La unidad se colocó delante de Sma, arrancó una florecita y empezó a juguetear con ella.
—El Xenófobo acaba de entrar en el sistema —dijo.
—Qué gran noticia —replicó Sma con voz malhumorada.
Se lamió la yema de un dedo y lo pasó por la puntera de una bota para quitarle una motita de polvo.
—Y ese joven con el que compartiste tu cama acaba de despertar y le está preguntando a Maikril dónde te has metido.
Sma no dijo nada, aunque sonrió y sus hombros se estremecieron de forma casi imperceptible. Se acostó sobre la hierba pasando un brazo detrás de la nuca.
El cielo era de un color azul aguamarina manchado por las pinceladas blancas de las nubes. Podía oler el perfume de la hierba y el aroma de las florecitas que había aplastado con los pies. Inclinó la cabeza hacia atrás, contempló la muralla negra y gris que se alzaba a su espalda y se preguntó si la dilatada existencia del castillo habría conocido un ataque llevado a cabo en un día tan hermoso como éste, y se distrajo pensando si el cielo parecería tan ilimitado y las aguas de los estrechos tan frescas y límpidas en una situación semejante. No estaba segura, pero tenía la impresión de que cuando los hombres luchaban unos con otros tambaleándose y gritando para acabar cayendo al suelo mientras veían como el rojo de su sangre manchaba la hierba, hasta las flores debían perder una parte de su colorido y su perfume.
La niebla y la oscuridad de la lluvia y las nubes pegadas al suelo parecían ser el mejor telón de fondo para una batalla. Sma pensó que eran el único ropaje capaz de ocultar el vergonzoso espectáculo de la guerra.
Se estiró sintiéndose repentina e inexplicablemente cansada, y el fugaz recuerdo de lo que había ocurrido anoche la hizo estremecer, y fue como si tuviera en su mano un tesoro precioso que se le escurría inexorablemente de entre los dedos pero que éstos lograban coger antes de que cayera al suelo gracias a un milagro de destreza y velocidad. Una parte de su ser logró volver a capturar aquel recuerdo evanescente que estaba a punto de perderse en el confuso tumulto de su cerebro. Ordenó a sus glándulas que produjeran un poco de «Recuerda» y lo atrapó, saboreándolo y volviendo a experimentarlo hasta que sintió que su cuerpo se estremecía bajo la luz del sol, y faltó poco para que se le escapara un gemido ahogado.

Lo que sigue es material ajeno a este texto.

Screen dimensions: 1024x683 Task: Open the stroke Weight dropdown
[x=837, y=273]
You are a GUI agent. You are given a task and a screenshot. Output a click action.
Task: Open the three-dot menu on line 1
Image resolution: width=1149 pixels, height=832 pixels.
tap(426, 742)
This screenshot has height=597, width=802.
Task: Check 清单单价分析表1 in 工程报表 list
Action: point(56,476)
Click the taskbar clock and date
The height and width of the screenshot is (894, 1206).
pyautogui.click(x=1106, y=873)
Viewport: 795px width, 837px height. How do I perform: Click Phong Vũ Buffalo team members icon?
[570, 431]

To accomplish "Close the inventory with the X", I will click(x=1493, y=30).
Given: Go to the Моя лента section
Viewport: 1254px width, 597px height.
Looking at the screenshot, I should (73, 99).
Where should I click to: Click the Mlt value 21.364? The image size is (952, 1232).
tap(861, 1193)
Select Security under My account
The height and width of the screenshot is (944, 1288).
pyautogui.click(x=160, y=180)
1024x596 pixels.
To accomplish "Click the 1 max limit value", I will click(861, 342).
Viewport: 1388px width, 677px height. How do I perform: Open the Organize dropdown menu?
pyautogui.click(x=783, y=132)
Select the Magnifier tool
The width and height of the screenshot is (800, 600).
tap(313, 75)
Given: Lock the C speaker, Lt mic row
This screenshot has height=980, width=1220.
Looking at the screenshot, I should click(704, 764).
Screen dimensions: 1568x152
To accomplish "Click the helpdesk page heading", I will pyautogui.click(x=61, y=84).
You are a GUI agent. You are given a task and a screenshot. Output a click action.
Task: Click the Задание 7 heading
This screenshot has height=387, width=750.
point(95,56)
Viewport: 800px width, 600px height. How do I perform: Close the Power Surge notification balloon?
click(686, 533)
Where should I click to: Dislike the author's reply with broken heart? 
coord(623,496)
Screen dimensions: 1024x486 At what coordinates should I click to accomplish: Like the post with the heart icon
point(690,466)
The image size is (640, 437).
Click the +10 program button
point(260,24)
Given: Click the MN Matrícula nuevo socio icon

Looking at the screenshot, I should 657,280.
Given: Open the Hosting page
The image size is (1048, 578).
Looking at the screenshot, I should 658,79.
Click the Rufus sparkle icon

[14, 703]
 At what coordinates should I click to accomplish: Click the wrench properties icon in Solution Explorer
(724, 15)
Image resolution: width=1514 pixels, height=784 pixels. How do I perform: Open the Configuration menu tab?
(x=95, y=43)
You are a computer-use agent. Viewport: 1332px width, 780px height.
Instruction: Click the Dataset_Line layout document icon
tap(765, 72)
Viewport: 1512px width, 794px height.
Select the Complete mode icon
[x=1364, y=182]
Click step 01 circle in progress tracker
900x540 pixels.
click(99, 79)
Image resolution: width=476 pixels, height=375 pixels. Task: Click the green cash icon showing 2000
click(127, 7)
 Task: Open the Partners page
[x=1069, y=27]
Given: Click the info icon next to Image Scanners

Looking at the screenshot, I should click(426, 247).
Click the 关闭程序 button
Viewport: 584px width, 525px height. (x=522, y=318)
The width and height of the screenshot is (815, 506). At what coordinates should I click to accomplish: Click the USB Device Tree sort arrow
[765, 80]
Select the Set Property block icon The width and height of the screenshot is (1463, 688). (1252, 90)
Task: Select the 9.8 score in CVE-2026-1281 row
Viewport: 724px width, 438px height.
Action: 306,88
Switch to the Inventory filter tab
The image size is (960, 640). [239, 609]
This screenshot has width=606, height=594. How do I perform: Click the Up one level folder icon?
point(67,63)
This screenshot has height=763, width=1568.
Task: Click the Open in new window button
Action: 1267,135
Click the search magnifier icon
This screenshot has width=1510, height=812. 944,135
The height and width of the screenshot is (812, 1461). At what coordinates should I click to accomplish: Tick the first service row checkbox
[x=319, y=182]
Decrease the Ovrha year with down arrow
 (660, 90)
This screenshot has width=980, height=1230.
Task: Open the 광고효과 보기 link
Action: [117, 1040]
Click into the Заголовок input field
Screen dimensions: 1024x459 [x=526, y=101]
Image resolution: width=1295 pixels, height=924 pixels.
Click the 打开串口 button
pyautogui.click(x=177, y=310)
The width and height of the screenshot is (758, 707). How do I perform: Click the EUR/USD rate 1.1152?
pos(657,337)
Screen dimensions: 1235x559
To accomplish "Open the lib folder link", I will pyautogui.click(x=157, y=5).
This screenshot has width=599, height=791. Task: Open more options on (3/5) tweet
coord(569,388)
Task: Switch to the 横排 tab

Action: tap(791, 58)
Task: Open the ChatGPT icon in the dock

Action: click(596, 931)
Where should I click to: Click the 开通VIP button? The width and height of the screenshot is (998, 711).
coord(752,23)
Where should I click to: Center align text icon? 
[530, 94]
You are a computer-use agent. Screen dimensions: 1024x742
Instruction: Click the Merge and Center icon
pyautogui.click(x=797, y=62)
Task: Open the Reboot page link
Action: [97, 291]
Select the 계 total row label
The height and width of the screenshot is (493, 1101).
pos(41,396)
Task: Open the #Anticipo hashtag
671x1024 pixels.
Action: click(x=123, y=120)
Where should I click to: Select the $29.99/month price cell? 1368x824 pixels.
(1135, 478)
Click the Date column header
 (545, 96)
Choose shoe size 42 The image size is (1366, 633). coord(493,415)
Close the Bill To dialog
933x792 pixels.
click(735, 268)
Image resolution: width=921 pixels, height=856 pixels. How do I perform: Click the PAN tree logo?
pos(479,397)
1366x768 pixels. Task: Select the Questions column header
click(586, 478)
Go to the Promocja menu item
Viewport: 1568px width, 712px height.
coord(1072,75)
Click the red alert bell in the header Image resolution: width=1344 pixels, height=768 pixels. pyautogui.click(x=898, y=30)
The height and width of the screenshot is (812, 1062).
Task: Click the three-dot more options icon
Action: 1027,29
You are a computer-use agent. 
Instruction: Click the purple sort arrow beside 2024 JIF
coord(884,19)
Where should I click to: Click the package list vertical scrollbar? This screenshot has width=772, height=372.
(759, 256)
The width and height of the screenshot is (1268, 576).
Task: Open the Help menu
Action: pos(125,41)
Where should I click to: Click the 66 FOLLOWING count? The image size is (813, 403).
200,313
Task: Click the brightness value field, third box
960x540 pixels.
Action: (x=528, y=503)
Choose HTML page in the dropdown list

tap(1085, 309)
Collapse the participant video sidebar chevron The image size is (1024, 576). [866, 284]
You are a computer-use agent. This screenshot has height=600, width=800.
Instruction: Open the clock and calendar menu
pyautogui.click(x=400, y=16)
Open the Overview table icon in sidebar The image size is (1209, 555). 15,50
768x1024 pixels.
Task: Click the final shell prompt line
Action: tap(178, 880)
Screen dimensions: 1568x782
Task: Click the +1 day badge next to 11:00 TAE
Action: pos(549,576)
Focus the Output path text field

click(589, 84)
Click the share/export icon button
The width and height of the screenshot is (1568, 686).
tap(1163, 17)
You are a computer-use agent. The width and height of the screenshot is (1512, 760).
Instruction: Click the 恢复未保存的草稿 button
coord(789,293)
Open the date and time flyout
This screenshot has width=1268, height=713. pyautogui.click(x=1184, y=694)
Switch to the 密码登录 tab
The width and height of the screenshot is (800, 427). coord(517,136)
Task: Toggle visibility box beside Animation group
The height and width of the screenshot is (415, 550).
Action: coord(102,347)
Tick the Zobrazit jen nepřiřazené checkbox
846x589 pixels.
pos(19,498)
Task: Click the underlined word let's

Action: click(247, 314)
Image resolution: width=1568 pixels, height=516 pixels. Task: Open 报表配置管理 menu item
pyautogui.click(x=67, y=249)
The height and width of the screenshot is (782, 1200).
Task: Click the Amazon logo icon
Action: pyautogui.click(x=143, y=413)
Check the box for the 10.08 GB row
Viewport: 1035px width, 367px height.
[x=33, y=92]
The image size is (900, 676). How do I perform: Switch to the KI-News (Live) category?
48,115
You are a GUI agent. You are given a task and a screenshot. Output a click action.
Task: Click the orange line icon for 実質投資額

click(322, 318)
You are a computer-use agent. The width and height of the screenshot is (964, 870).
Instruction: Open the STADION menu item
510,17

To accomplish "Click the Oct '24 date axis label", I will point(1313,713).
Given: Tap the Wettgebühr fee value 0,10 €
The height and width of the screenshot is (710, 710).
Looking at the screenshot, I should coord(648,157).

Permitió que el recuerdo se escurriera definitivamente entre los dedos de su mente, tosió y se incorporó lanzando una rápida mirada de soslayo a la unidad para averiguar si ésta se había dado cuenta de lo ocurrido.
Skaffen-Amtiskaw se encontraba muy cerca de ella, pero parecía absorto en la recolección de florecillas silvestres.
Un grupo de niños que supuso serían escolares apareció por el sendero que llevaba a la estación del metro parloteando y gritando mientras se dirigían hacia la poterna. La ruidosa columna iba precedida y seguida por adultos cuyos rostros mostraban esa peculiar mezcla de cautela, cansancio y calma típica de los maestros y las madres de familia numerosa. Cuando pasaron junto a la unidad algunos niños la señalaron con el dedo, se rieron e hicieron preguntas a los adultos, pero éstos se apresuraron a hacerles cruzar el angosto umbral y las vocecitas chillonas no tardaron en esfumarse.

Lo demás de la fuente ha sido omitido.